My reading on here, I think maybe most people are not second wives but, I saw something today on t.v that was surprised that two women, (ex and current wives) could actually get on!

Could you forgive and forget? Could you put your feelings aside for the sake of the children? Or, would you forever be bitter?

MagicWriter2016 Thu 12-Apr-18 22:55:32

Both my daughters have been divorced, oldest one on way to second divorce, but we have all stayed friends with absent fathers/ex hubbies for the sake of the children. When they first split up, there was a degree of animosity on all of them, but we all decided to try and keep a bit of normality in the various relationships. We all speak to each other, ex inlaws speak to one another and grandkids are secure in the knowledge that they are loved by everyone. My hubby and I have even stopped for a cuppa with one ex son in law while dropping his boys off to him. I can now honestly say, two out of my three ex son in laws have been great fathers, but lousy husbands. The third was a waste of space, but his adult children do keep in touch with him and we all talk about him in a respectful way to them. Life is too short to be falling out with each other.

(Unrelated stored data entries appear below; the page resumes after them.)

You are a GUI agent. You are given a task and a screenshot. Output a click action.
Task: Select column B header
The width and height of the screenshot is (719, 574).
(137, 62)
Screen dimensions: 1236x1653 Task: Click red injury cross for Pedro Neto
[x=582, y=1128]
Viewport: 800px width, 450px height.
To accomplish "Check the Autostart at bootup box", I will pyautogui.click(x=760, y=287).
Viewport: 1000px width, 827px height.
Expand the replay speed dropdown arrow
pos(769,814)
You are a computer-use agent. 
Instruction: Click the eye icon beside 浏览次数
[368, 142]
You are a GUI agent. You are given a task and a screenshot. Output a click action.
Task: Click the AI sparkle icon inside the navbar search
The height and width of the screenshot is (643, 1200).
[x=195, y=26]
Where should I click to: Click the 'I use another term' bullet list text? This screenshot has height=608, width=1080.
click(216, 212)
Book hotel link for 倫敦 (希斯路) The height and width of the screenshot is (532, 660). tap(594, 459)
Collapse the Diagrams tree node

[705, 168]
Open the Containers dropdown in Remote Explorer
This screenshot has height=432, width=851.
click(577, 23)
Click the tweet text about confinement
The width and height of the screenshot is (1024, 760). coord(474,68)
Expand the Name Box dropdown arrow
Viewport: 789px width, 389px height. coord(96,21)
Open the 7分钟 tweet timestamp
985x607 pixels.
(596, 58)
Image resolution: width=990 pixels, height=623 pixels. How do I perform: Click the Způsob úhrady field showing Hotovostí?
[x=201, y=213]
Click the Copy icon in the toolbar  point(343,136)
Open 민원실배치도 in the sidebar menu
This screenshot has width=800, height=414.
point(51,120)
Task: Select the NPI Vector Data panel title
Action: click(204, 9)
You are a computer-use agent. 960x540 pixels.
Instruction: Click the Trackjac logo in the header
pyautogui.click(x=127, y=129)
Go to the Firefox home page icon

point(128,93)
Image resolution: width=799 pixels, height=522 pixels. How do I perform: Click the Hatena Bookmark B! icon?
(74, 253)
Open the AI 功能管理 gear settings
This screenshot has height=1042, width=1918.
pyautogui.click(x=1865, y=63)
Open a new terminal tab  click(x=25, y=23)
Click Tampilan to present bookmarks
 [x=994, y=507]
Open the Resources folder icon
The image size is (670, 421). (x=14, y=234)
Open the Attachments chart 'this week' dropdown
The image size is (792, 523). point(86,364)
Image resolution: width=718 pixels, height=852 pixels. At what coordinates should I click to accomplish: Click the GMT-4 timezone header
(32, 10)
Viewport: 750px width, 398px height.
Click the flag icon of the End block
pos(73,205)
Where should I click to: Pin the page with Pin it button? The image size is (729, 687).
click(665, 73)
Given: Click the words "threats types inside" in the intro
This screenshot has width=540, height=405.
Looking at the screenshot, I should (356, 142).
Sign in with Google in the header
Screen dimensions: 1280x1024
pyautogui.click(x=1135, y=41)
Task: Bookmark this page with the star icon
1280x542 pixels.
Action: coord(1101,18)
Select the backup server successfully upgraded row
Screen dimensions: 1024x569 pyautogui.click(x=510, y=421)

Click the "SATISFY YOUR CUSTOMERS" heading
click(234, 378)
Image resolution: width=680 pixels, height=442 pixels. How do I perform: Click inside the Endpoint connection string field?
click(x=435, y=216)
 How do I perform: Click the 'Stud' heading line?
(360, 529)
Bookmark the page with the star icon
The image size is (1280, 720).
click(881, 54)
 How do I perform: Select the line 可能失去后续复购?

meandashy Tue 10-Apr-18 08:13:02

The father of my dd could drop off the edge of the world & I wouldn't care a jot! He definitely cheated on me at least once (I'm so happy I didn't marry him!!).
One of his gf i really liked. She was super intelligent and my dd liked her. Ive no idea how he pulled her... but im confident he was thete for money as he was a waster, who at one point lied about working to get out of paying child support! She came to me when she found he'd been cheating. I found it difficult to have sympathy tbh. The next one was bloody awful. She mentally abused my dd until I put a stop to it!! (When I found out!!) & as he was a weak lily livered alcohol riddled arse he stuck by her & not his dd!!??. That woman died of alcohol related complications. My dd wasn't upset by this & her father fell out with her.
I want nothing to do with him. He's never bothered with my dd or the dgc & still lives in a drunken stupor of lies and bull. I don't imagine any woman would find it attractive now do will never have to concern myself with him or a new woman ever again ?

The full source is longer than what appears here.